William Taubman won the 2004 Pulitzer Prize for his biography of Nikita Khrushchev, the Russian leader who led his country through the post-Stalin years. He’s just published a new biography of an equally fascinating figure. “Gorbachev: His Life and Times (Norton, $39.95), tells the improbable story of Mikhail Gorbachev, the eighth and last leader of the Soviet Union, the man who led his country through the collapse of the Communist regime and the brief flowering of the freedom-loving perestroika era.

Taubman seems to have talked to every one of Gorbachev’s friends and enemies and conducted extensive interviews with the man himself. Gorbachev came from the humblest of beginnings — the son of peasants, he won entrance to the prestigious Moscow State University in part because of his award for bringing in bumper wheat harvests. Though he became a Communist Party member and leader, from his earliest days he was repelled by the party’s evasions and contradictions, and the indignities heaped on average Russians by party bosses drunk on their own authority. A man of extraordinary vision and personal charisma, though he was ultimately ousted from power, the events he set in motion unleashed his country’s yearning for something better, with consequences that still play out today.

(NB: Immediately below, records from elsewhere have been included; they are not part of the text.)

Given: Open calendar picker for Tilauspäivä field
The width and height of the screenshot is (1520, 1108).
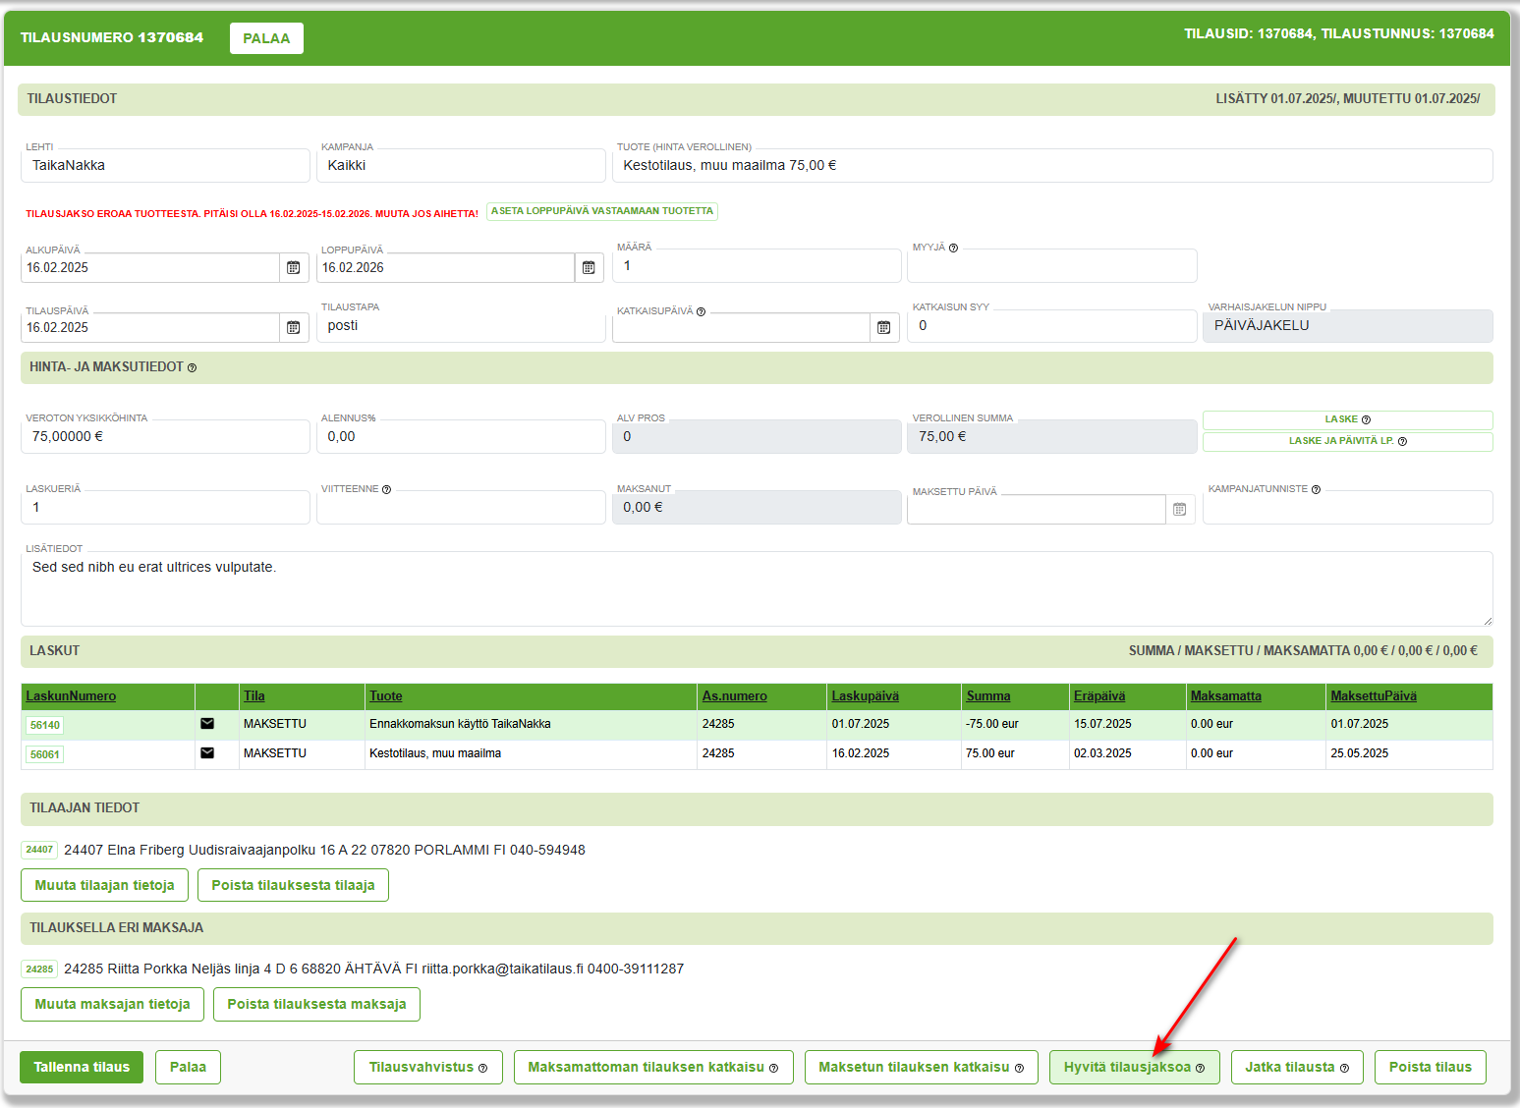Looking at the screenshot, I should pyautogui.click(x=293, y=328).

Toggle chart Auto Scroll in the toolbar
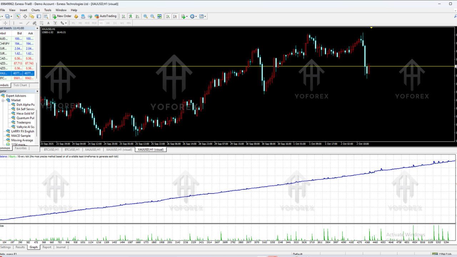[168, 16]
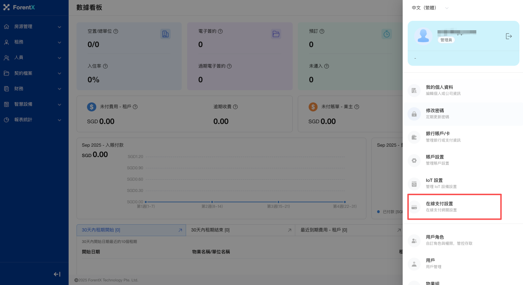Click the ForentX logo
Viewport: 523px width, 285px height.
(x=19, y=8)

Though I have written about it before, this list would not be complete without Masha Gessen’s “The Future is History: How Totalitarianism Reclaimed Russia” (Riverhead, $28).

Gessen, a Russian journalist and longtime Vladimir Putin opponent, had to leave her country when, in the name of “family values,” Putin’s regime began talking about taking gay parents’ children from them. She won this year’s National Book Award for best work of nonfiction for this extraordinary book, the story of the brutal repression of democracy and the snuffing of human rights in Russia since perestroika, told through the experiences of four Russians who have lived much of their lives under Putin. Gessen writes with deep authority, sorrow and anger, but she manages to see humor in the direst of circumstances. This is a landmark book.

Finally, if you want a shorter version of current events in Russia, check out the latest issue of the Atlantic magazine. Staff writer Julia Ioffe’s “What Putin Really Wants” goes beyond the conventional boogeyman image of Putin to document the range of challenges he faces in holding Russia together. The fact that there’s no apparent succession plan for Putin means that Russia once again seems destined for chaos and epic change.